FILE - China's Peng Shuai reacts during her first round singles match against Japan's Nao
AP Photo/Andy Brownbill, File

Chinese tennis star Peng Shuai has finally come out on camera only to deny her earlier accusations that a Chinese official raped her.

Early in November, Shuai posted a message to her Chinese social media account saying that she had been sexually abused in 2019 by Chinese Vice Premier Zhang Gaoli. But her Weibo account was quickly shut down and the post was deleted. Shuai then spent nearly a month in isolation, not being seen on her own in public for more than three weeks.
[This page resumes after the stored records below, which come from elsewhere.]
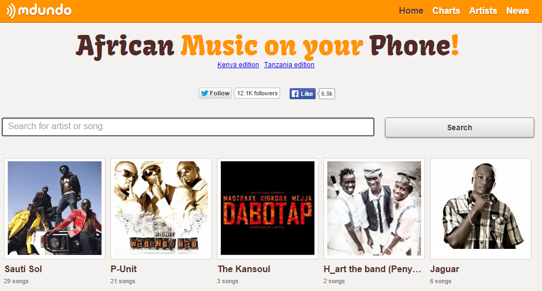Viewport: 542px width, 291px height.
Task: Click the Sauti Sol artist name
Action: [23, 269]
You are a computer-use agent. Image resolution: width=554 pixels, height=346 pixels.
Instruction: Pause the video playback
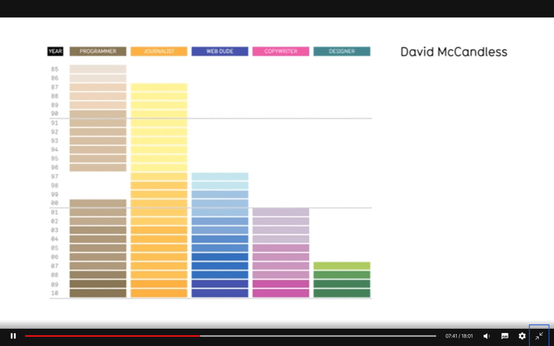[x=14, y=336]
Chinese Vice-Premier Zhang Gaoli makes a speech during the Philippines - China Trade and Investment Fourm at the Great Hall of the People on October...
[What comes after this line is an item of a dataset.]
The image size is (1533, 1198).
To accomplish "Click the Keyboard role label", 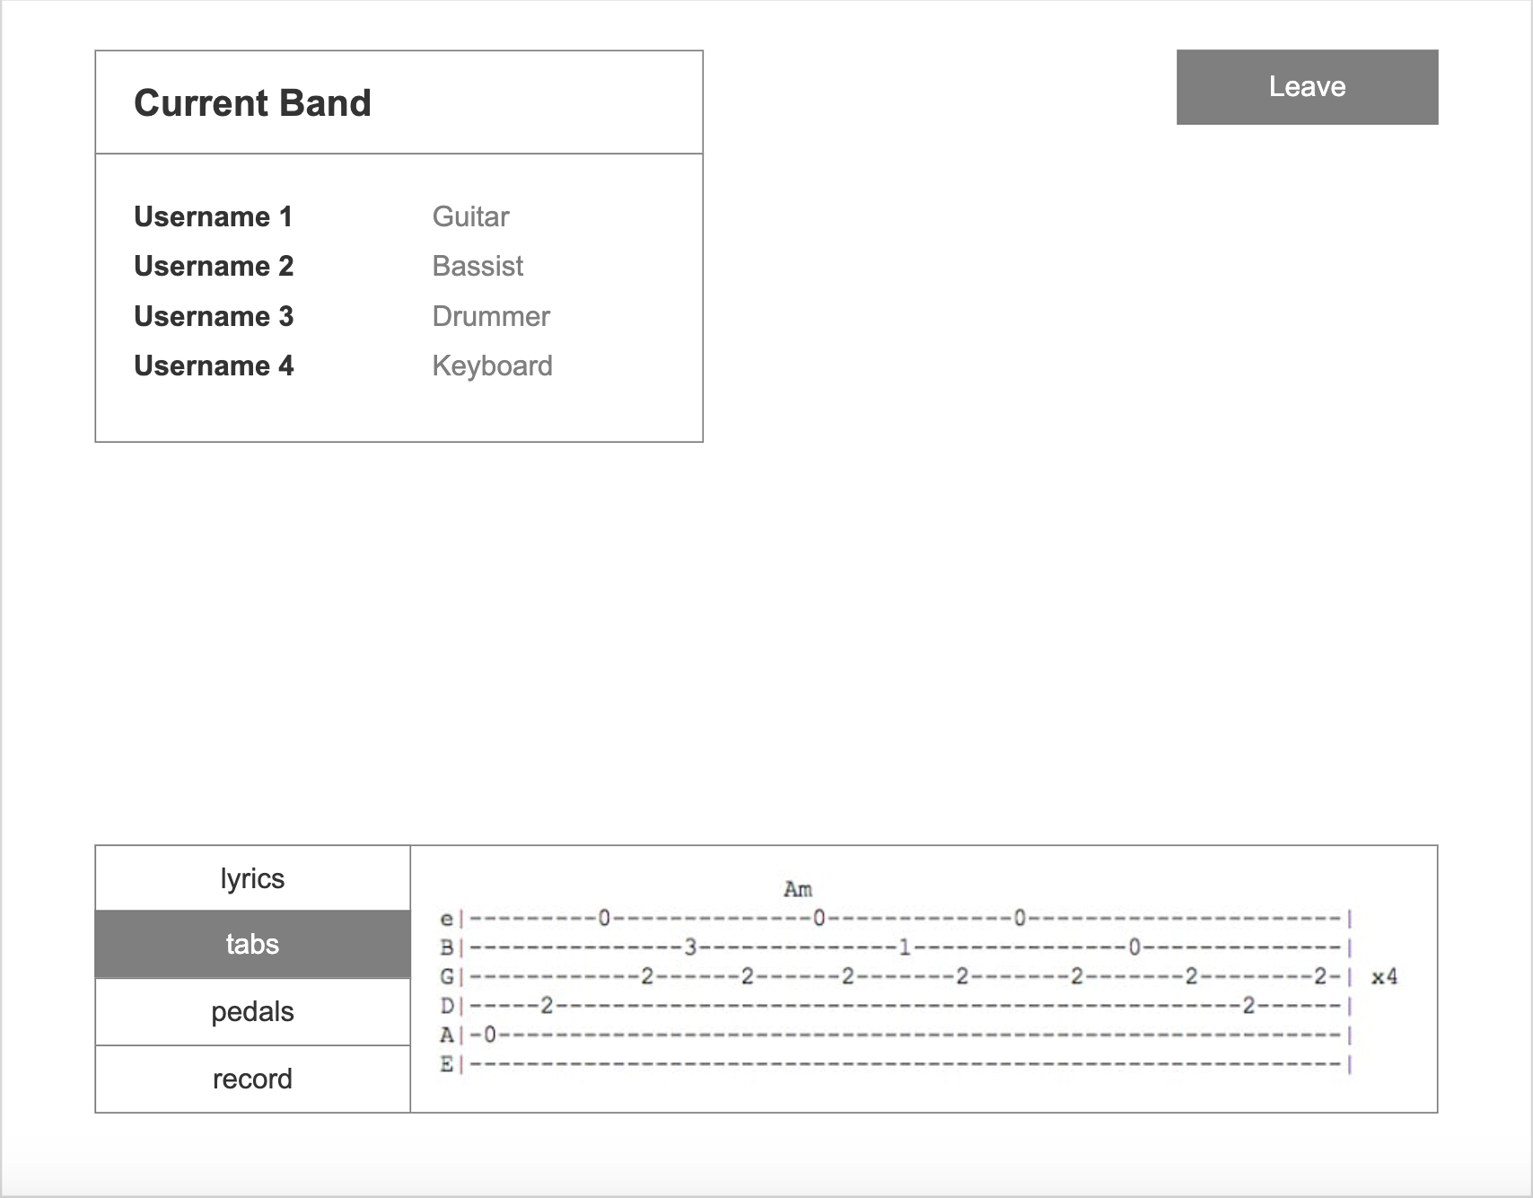I will (x=492, y=366).
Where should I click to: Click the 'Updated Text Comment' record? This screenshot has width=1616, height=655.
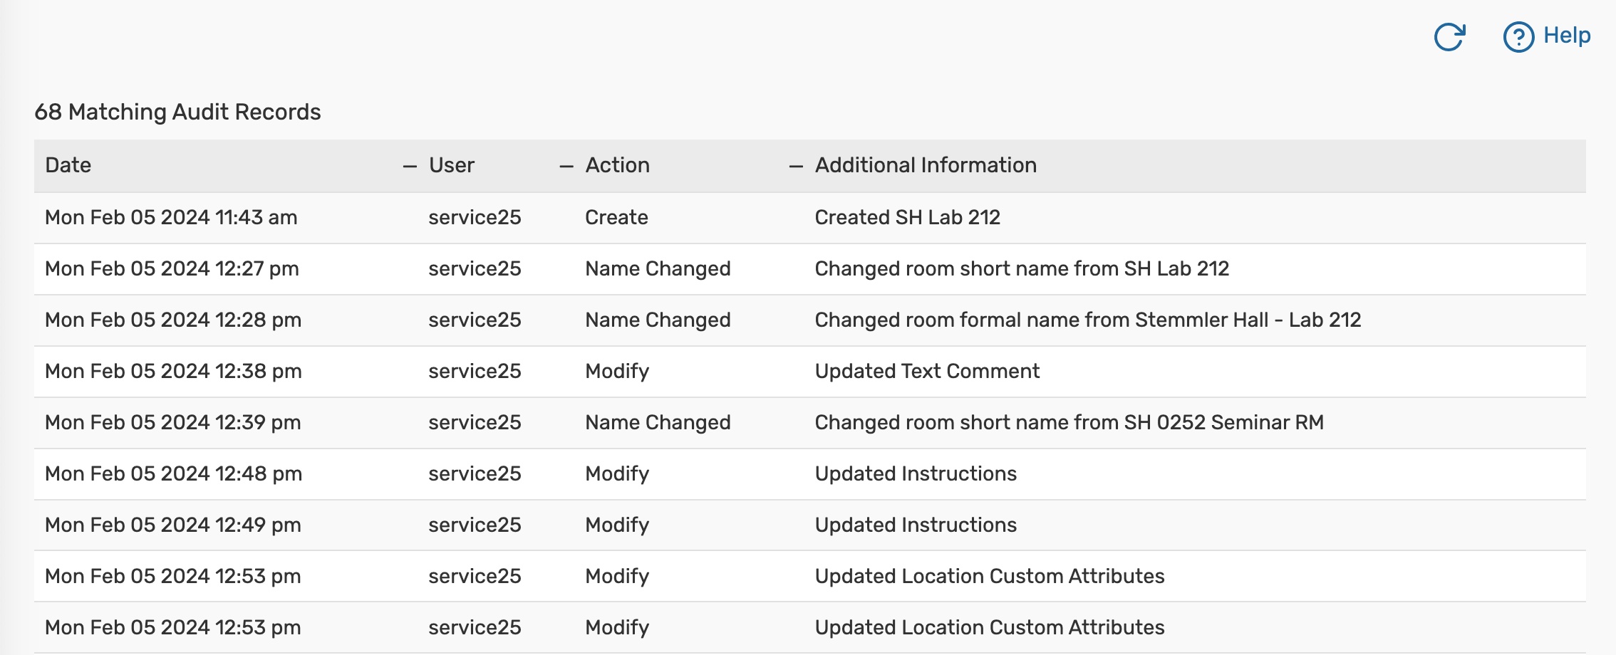pos(927,372)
Chinese Vice-Premier Zhang Gaoli makes a speech on October 20, 2016, in Beijing, China. (Wu Hong-Pool/Getty Images)

Shuai did appear in several government-sponsored posts with Chinese officials claiming that the athlete was not being re-educated out of her sexual assault claims and that she was still as free as any other Chinese subject.

But now, Shuai was seen on camera denouncing anyone who may have “misunderstood” her original, now-deleted post.

“First, I need to stress one point that is extremely important, I have never said or written that anyone has sexually assaulted me, I have to clearly stress this point,” Peng said in the video posted by a media outlet in Singapore, Reuters reported.

Shuai added that the message about Vice Premier Gaoli that was deleted by the Chinese government is a “private matter” and that people have had “many misunderstandings” about what she was saying — though she did not elaborate on just what misunderstandings there could have been.

The athlete also claimed that she had not disappeared and was just living in her home without supervision.

Finally, she claimed that she wrote a letter to the Women’s Tennis Association (WTA) telling them that there was no sexual assault and insisting that the accounts of her situation reported by Chinese state media outlets were accurate.

On December 1, the WTA withdrew its support of all its events scheduled in China until it was satisfied that Shuai was free of oppression. And WTA CEO Steve Simon said that it seemed clear that Shuai was being “influenced by others” n her public statements made since the deletion of her post and her disappearance from public view.

Shuai’s sudden turnaround may seem hard to believe when reading her full, original statement in which it seems clear that she was pressured into a sexual relationship by a powerful member of the Chinese government.